Enhancing Domain Generalization in 3D Human Pose Estimation through Controllable Generative Augmentation
For researchers in 3D human pose estimation, this work addresses domain generalization by providing a data augmentation method that improves model robustness to domain shifts.
This work presents a controllable human pose generation framework that synthesizes diverse video data by varying poses, backgrounds, and camera viewpoints to augment training datasets for 3D human pose estimation, achieving significant performance improvements on unseen scenarios and datasets.

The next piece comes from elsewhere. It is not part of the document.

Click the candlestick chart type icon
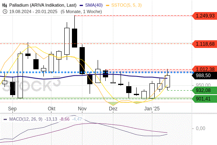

Pedestrian motion, due to its causal nature, is strongly influenced by domain gaps arising from discrepancies between training and testing data distributions. Focusing on 3D human pose estimation, this work presents a controllable human pose generation framework that synthesizes diverse video data by systematically varying poses, backgrounds, and camera viewpoints. This generative augmentation enriches training datasets, enhances model generalization, and alleviates the limitations of existing methods in handling domain discrepancies. By leveraging both indoor/real-world and outdoor/virtual datasets, we perform cross-domain data fusion and controllable video generation to construct enriched training data, tailored to realistic deployment settings. Extensive experiments show that the augmented datasets significantly improve model performance on unseen scenarios and datasets, validating the effectiveness of the proposed approach.